Copy the following lines word for word, keeping every character and space unchanged.

====

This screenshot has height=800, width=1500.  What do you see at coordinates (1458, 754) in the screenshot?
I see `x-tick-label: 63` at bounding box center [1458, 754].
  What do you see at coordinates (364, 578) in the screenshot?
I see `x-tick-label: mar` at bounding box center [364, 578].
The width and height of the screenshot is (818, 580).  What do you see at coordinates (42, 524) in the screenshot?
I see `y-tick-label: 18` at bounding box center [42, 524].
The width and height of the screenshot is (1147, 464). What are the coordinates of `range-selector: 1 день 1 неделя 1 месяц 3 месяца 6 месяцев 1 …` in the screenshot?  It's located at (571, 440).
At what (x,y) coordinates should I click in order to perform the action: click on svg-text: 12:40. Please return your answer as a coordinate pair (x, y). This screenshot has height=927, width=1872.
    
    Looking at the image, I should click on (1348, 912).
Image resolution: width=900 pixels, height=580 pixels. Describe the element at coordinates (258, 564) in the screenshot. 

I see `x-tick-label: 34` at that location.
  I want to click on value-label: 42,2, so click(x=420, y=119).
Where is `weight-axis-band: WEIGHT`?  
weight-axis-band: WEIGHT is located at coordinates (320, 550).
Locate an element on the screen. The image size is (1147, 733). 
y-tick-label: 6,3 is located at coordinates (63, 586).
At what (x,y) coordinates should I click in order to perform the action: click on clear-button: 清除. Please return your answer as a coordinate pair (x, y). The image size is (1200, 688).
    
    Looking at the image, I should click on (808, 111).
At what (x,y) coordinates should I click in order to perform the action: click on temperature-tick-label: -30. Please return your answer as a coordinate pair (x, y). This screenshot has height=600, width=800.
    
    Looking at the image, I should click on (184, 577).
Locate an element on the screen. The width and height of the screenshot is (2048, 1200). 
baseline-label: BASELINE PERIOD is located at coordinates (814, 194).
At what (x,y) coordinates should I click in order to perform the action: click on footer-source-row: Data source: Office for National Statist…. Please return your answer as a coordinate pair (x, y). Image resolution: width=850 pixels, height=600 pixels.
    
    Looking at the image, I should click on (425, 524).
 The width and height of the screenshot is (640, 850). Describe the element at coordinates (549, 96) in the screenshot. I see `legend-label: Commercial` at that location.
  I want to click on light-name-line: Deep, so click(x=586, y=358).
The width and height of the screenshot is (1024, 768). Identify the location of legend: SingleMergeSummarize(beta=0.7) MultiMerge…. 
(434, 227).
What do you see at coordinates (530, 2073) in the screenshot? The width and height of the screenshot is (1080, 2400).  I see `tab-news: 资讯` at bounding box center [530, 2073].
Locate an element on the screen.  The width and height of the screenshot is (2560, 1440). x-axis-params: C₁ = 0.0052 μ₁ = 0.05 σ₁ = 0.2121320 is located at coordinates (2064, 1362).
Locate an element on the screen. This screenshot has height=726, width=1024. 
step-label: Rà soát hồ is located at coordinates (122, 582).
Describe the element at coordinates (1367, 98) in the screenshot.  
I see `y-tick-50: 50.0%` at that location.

====

- Task result
This screenshot has height=800, width=1500.  What do you see at coordinates (1458, 754) in the screenshot?
I see `x-tick-label: 63` at bounding box center [1458, 754].
  What do you see at coordinates (364, 578) in the screenshot?
I see `x-tick-label: mar` at bounding box center [364, 578].
The width and height of the screenshot is (818, 580).  What do you see at coordinates (42, 524) in the screenshot?
I see `y-tick-label: 18` at bounding box center [42, 524].
The width and height of the screenshot is (1147, 464). What are the coordinates of `range-selector: 1 день 1 неделя 1 месяц 3 месяца 6 месяцев 1 …` in the screenshot?  It's located at (571, 440).
At what (x,y) coordinates should I click in order to perform the action: click on svg-text: 12:40. Please return your answer as a coordinate pair (x, y). This screenshot has height=927, width=1872.
    
    Looking at the image, I should click on (1348, 912).
Image resolution: width=900 pixels, height=580 pixels. Describe the element at coordinates (258, 564) in the screenshot. 

I see `x-tick-label: 34` at that location.
  I want to click on value-label: 42,2, so click(x=420, y=119).
Where is `weight-axis-band: WEIGHT`?  
weight-axis-band: WEIGHT is located at coordinates (320, 550).
Locate an element on the screen. The image size is (1147, 733). 
y-tick-label: 6,3 is located at coordinates (63, 586).
At what (x,y) coordinates should I click in order to perform the action: click on clear-button: 清除. Please return your answer as a coordinate pair (x, y). The image size is (1200, 688).
    
    Looking at the image, I should click on (808, 111).
At what (x,y) coordinates should I click in order to perform the action: click on temperature-tick-label: -30. Please return your answer as a coordinate pair (x, y). This screenshot has height=600, width=800.
    
    Looking at the image, I should click on (184, 577).
Locate an element on the screen. The width and height of the screenshot is (2048, 1200). 
baseline-label: BASELINE PERIOD is located at coordinates (814, 194).
At what (x,y) coordinates should I click in order to perform the action: click on footer-source-row: Data source: Office for National Statist…. Please return your answer as a coordinate pair (x, y). Image resolution: width=850 pixels, height=600 pixels.
    
    Looking at the image, I should click on (425, 524).
 The width and height of the screenshot is (640, 850). Describe the element at coordinates (549, 96) in the screenshot. I see `legend-label: Commercial` at that location.
  I want to click on light-name-line: Deep, so click(x=586, y=358).
The width and height of the screenshot is (1024, 768). Identify the location of legend: SingleMergeSummarize(beta=0.7) MultiMerge…. 
(434, 227).
What do you see at coordinates (530, 2073) in the screenshot? The width and height of the screenshot is (1080, 2400).  I see `tab-news: 资讯` at bounding box center [530, 2073].
Locate an element on the screen.  The width and height of the screenshot is (2560, 1440). x-axis-params: C₁ = 0.0052 μ₁ = 0.05 σ₁ = 0.2121320 is located at coordinates (2064, 1362).
Locate an element on the screen. This screenshot has height=726, width=1024. 
step-label: Rà soát hồ is located at coordinates (122, 582).
Describe the element at coordinates (1367, 98) in the screenshot.  
I see `y-tick-50: 50.0%` at that location.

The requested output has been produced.